Злата молча покосилась на своих ребят. Когда Добронрав и Тихомир ступили вперёд, Сорока потешно скорчил перепуганную мину и пообещал вести себя тихо.

Двигались быстро и тихо, и часа не прошло, как впереди уже показались первые костры и землянки. Рощица была хорошим укрытием, а потому Златояра повела отряд именно туда.

— Ну что там? — шепнул Сорока, опускаясь в траву около Златы.

— Конный разъезд. Десятка три хазар — лучники, разведчики. Это с теми, кто дозором вокруг деревни стоит — знают, что мы близко. С десяток семей селян.

— Ох, ты смотри, да у них здесь лошадок целый табун.

— Верно, они здесь землю не пашут, коней разводят. А это кто? — из шатра вышел воин в чешуйчатом доспехе.
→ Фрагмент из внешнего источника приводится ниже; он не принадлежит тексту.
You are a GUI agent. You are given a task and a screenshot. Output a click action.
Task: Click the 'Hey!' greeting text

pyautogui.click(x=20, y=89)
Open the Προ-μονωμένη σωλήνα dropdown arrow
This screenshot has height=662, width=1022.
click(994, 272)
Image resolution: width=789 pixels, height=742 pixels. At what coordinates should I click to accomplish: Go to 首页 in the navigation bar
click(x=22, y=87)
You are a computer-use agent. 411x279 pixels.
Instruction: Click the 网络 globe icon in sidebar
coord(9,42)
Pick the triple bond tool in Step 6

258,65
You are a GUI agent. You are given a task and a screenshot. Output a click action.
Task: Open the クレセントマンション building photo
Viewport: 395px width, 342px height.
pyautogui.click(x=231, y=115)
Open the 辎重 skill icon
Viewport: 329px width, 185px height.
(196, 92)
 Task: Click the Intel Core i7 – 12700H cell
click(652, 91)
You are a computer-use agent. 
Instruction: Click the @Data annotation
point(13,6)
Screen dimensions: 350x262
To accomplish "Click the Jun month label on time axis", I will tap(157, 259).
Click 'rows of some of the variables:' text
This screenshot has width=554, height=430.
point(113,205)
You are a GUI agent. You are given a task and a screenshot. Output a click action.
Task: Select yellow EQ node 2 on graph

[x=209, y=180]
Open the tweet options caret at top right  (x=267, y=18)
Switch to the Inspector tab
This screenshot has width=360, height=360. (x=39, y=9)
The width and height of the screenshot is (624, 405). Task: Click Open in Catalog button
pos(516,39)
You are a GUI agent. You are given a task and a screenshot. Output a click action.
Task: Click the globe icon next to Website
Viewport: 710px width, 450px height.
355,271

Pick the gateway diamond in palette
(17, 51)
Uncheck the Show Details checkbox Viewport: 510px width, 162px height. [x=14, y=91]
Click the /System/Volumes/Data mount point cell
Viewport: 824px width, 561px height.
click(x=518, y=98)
Он был явно выше хазарских воинов, да и лицом на них мало походил.

— Ромеи. Видать, новые приказы привезли, хазары давно у Византии под пятой ходят. Сколько их? С десяток, небось. С этими посложнее придётся.

— Что ещё за ромеи?

— Греки, их империя простирается на многие лиги, под их властью десятки народов. Они и на нас зуб точат. С одной стороны купцов наших привечают, а с другой хазар против нас науськивают.

— Так он, выходит, может чего полезного рассказать? — в глазах Златояры лукавый огонёк мелькнул — цель для себя выбрала. — Надо будет его живым взять.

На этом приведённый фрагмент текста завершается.